Back in the saddle with another CAPS Champion of the World contest idea. Remember, to be eligible to win the contest, you need to rate at least 1 per quarter of these ideas that we present here on the blog. But you don't even have to agree with us. You can look at the facts and disagree, so long as you enter an opinion in the contest on the stock in question. And if you're not entered, do it now. Just click on this link to get started.

That stock in question today is Lululemon (Nasdaq: LULU), and GG co-advisor Nathan Parmelee does not have a favorable opinion. Take it away, Nathan...

Short Lululemon Athletica (LULU)Thesis

This time it is different.  Those are the last five words most investors want to hear. But investors spying the end of the recession and retailers as potential winners in the recovery should consider that this time it really is different, because this recession is different than those of the last 20 years. This time the unemployment rate is considerably higher and may not have peaked yet. This time JP Morgan and other banks are dramatically cutting back on consumer credit and raising rates to make up for losses in other parts of their loan portfolios. This time housing is at the center of the recession, so consumers have less wealth to fall back on and are understandably more conservative. These are large, fundamental differences from the last recession and are all reasons to short Lululemon and other retailers with premium valuations.

Company description

From its stores and website Canadian company Lululemon sells athletic and yoga apparel in the United States, Canada, Australia, and Hong Kong.  Competitors for Lululemon include Nike (NKE), Adidas (ADDYY), and Under Armour (UA).   Lulu has grown impressively over the last five years. Revenues grew at an 18.5% clip over the last five years, but the recession has thrown its growth trend in reverse with negative same store sales and single digit overall revenue growth driven entirely by new store openings.

Valuation

37x P/E, 18x EV/EBITDA, and a price-to-free cash flow of about 40x are rich multiples for a company firing on all cylinders. They are obscene multiples for a company reporting same stores sales declines in the last two quarters and expecting more of the same in the next two quarters.

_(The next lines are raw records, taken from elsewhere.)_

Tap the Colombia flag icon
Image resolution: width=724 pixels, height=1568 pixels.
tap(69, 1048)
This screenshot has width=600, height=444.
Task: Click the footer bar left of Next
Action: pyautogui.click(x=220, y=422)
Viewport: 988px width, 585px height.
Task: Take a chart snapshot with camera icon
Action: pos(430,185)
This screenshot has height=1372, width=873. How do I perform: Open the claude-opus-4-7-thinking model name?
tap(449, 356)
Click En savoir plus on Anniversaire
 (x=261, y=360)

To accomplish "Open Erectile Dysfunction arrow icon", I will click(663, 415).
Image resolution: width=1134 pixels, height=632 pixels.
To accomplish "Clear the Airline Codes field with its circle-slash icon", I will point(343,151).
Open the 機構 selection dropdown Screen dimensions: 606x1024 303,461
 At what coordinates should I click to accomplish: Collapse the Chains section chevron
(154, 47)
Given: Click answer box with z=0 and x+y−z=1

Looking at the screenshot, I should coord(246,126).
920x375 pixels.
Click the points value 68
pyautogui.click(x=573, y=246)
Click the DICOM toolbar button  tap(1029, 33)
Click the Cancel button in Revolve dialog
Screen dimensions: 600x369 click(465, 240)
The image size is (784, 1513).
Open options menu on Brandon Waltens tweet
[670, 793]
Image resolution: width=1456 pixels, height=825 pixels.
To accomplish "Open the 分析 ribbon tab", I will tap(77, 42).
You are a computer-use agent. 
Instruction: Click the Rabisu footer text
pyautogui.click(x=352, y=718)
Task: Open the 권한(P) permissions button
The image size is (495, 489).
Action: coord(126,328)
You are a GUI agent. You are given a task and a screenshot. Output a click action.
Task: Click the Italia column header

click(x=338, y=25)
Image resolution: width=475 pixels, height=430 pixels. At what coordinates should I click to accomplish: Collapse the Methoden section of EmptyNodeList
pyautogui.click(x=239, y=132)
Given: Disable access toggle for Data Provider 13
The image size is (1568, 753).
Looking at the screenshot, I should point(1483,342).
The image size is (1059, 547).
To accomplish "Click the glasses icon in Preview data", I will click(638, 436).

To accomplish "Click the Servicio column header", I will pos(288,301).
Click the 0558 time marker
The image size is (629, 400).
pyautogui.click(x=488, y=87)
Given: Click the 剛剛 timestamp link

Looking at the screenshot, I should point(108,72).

Using a 12% discount rate and assuming all of Lululemon’s capital expenditures are for expansion (a generous assumption) the company currently earns $59 million in free cash flow.  With these assumptions Lululemon will need to grow FCF at an 18% clip over the next decade to justify its current $20 share price. Investors seem to be betting on the easier “comps” that are coming in the fourth quarter and 2005-2007 growth rates returning. But given the economic hurdles and competition I think the sales growth and margin expansion necessary to justify the current valuation won’t materialize.

Shoppers may love Lululemon’s products, but its shares are far from a good value. Short this stock.

 

1 Comments – Post Your Own

#1) On August 30, 2009 at 10:03 PM, voicedupdotcom (< 20) wrote:

Aside from the high valuation, a few coworkers visited some stores and the employees were very slow to greet them and  there was noone in any of these stores.